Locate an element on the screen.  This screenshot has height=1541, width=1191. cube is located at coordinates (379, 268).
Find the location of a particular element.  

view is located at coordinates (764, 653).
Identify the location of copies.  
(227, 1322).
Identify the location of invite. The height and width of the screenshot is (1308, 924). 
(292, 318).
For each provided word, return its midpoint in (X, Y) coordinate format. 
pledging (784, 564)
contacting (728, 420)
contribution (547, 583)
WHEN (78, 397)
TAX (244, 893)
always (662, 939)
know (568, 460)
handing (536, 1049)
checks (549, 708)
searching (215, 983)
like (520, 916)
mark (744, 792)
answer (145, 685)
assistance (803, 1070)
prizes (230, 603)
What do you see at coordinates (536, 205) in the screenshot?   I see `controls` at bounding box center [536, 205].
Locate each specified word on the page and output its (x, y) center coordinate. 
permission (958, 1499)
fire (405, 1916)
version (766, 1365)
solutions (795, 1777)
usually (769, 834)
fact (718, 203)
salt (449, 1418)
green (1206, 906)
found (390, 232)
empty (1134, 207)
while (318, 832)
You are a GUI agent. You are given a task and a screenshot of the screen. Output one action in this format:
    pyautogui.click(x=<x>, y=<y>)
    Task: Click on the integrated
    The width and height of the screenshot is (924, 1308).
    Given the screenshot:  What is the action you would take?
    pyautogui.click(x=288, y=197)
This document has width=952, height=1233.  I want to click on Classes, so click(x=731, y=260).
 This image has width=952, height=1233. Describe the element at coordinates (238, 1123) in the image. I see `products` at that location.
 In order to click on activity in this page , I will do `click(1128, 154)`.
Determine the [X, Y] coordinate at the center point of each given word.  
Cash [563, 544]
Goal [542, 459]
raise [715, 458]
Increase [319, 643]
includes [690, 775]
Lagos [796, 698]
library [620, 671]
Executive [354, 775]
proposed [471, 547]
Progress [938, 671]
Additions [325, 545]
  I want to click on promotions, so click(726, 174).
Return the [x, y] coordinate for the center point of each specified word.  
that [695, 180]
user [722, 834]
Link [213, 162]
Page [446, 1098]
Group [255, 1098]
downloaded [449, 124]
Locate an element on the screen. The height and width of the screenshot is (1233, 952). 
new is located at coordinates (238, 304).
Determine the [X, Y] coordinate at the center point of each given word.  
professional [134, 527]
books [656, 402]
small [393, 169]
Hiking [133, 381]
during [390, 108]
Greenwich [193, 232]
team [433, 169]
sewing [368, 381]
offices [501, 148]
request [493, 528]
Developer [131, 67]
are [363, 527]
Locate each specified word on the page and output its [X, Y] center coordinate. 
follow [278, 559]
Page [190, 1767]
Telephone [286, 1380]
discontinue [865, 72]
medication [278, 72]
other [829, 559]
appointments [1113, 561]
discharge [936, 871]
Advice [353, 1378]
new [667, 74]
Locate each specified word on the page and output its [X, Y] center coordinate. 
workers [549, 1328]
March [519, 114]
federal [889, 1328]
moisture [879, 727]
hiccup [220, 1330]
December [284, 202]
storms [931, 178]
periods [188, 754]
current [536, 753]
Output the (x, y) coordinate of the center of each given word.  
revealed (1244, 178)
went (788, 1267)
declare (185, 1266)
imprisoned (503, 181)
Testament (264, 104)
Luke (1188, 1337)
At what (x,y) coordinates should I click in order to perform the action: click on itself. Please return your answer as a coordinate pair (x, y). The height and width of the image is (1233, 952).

* WORK TO BE COMPLETED
Copy the data again starting with the line containing "declare (185, 1266)" and going on through the end of the data, substituting "released" for "imprisoned" and keeping everything else the same.

* TASK OUTPUT
declare (185, 1266)
released (503, 181)
Testament (264, 104)
Luke (1188, 1337)
At what (x,y) coordinates should I click in order to perform the action: click on itself. Please return your answer as a coordinate pair (x, y). The height and width of the image is (1233, 952).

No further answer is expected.